Japan’s retail sales growth slowed in May compared to last year, signalling that consumers are still reluctant to open their wallets.
Retail sales rose 2% in May from a year ago (forecast +2.6%), after rising 3.2% in the previous month. The biggest contributors to the rise were purchases of motor vehicles, followed by fuel, medicine and toiletries, according to the economy ministry. Measured month-on-month, sales fell 1.6% (forecast -1.0%) from April, when they rose 1.4%.
Japan’s economy has had a five-quarter run of growth, propelled by improving exports and firming domestic demand. But with wages stagnant or falling for years, growth in private spending has been weak, and without a rebound in pay, it’s unlikely that consumers will start spending a lot more.

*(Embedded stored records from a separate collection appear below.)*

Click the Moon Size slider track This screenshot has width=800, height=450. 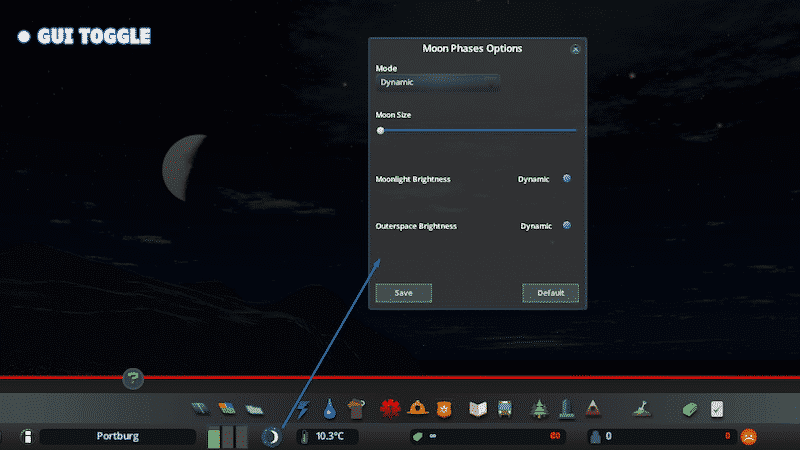click(x=476, y=130)
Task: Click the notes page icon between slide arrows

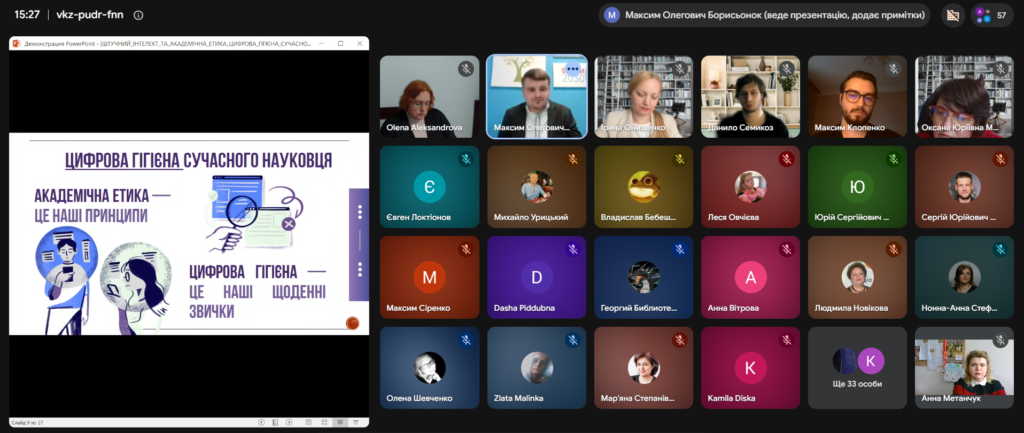Action: click(276, 423)
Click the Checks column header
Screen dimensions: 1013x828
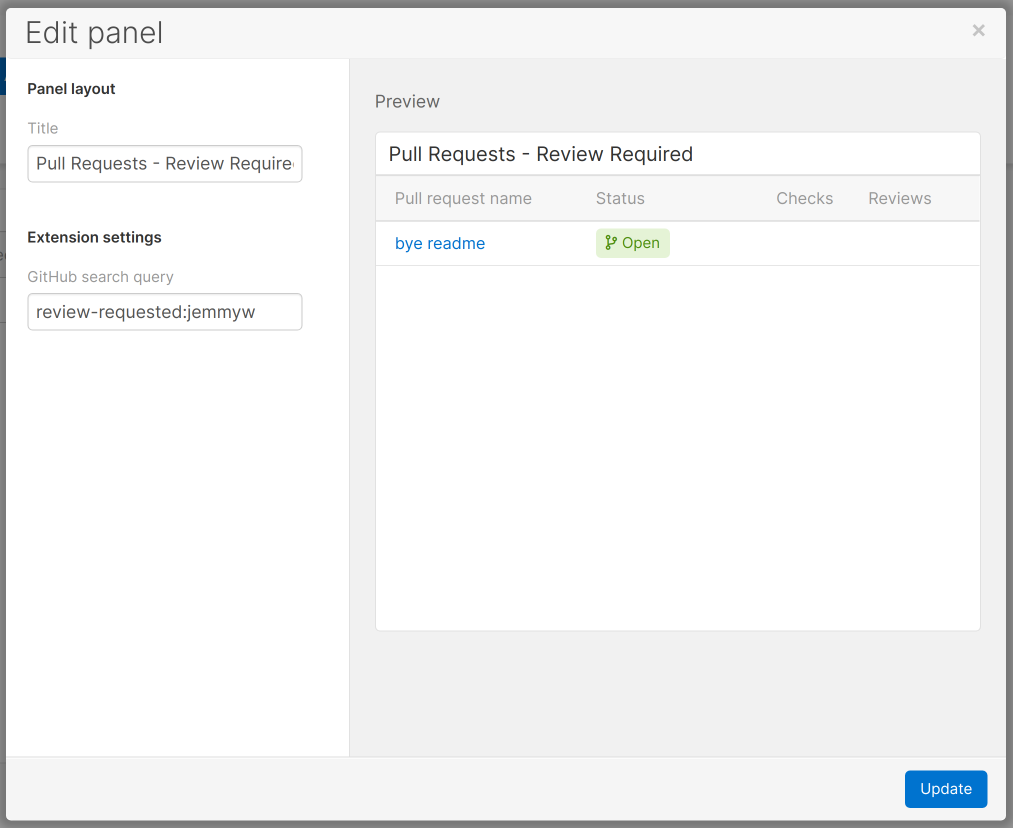[804, 198]
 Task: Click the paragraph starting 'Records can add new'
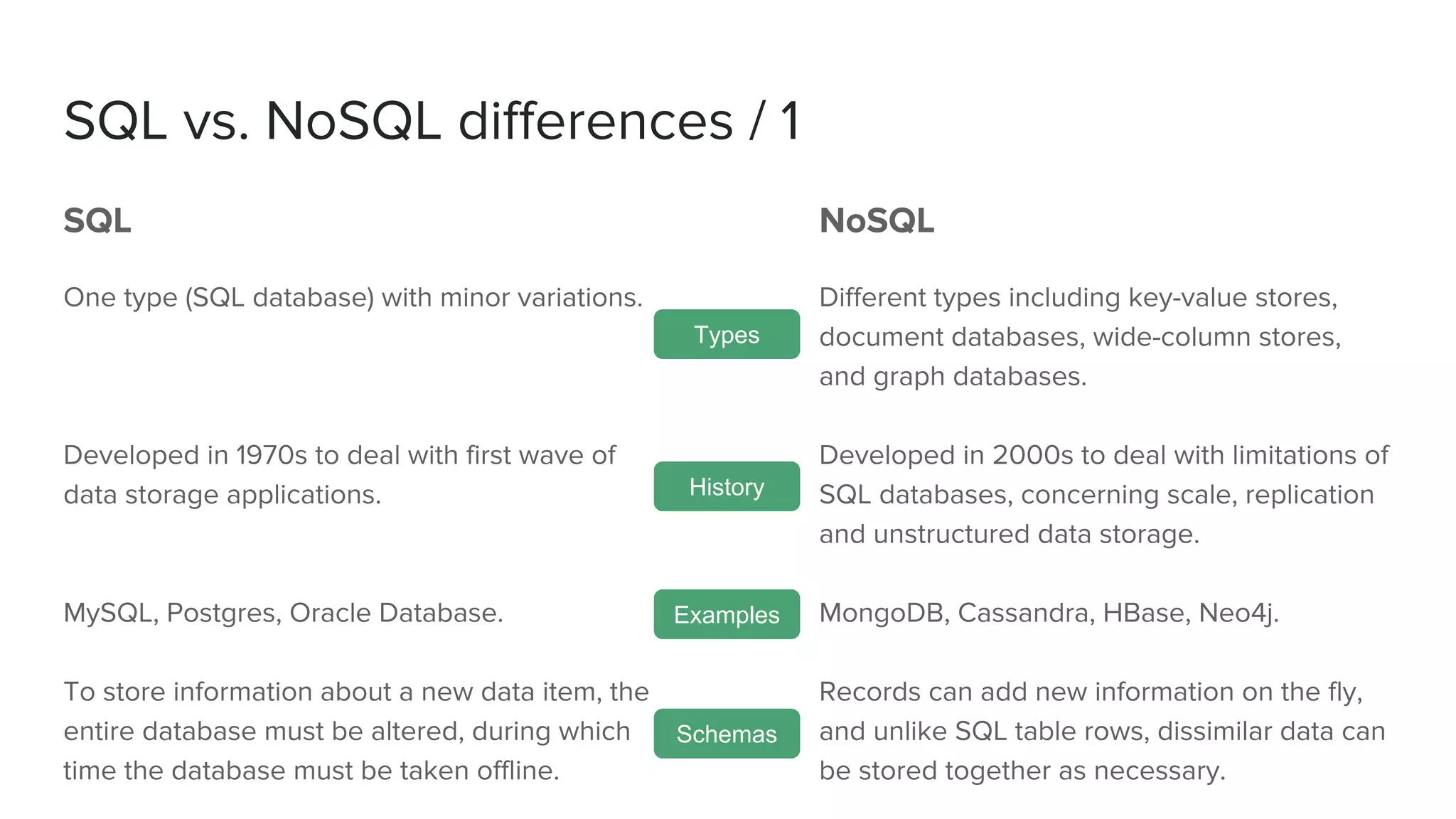coord(1102,731)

A new consumption index rose 3.7% in May from a year ago, a slowdown from April. That’s according to the JCB Consumption Now index, which uses credit card data.
"It’s hard to expect consumption to be a driver of growth," said Yasutoshi Nagai, chief economist at Daiwa Securities Co. in Tokyo. "You see many stores are cutting prices because they can’t sell their goods."
Sales at department stores and supermarkets dropped 0.6 percent in May from a year ago (forecast -0.5%). Summer bonuses at major companies were almost 5% lower this year compared with last year, according to a preliminary report released by the Japan Business Federation.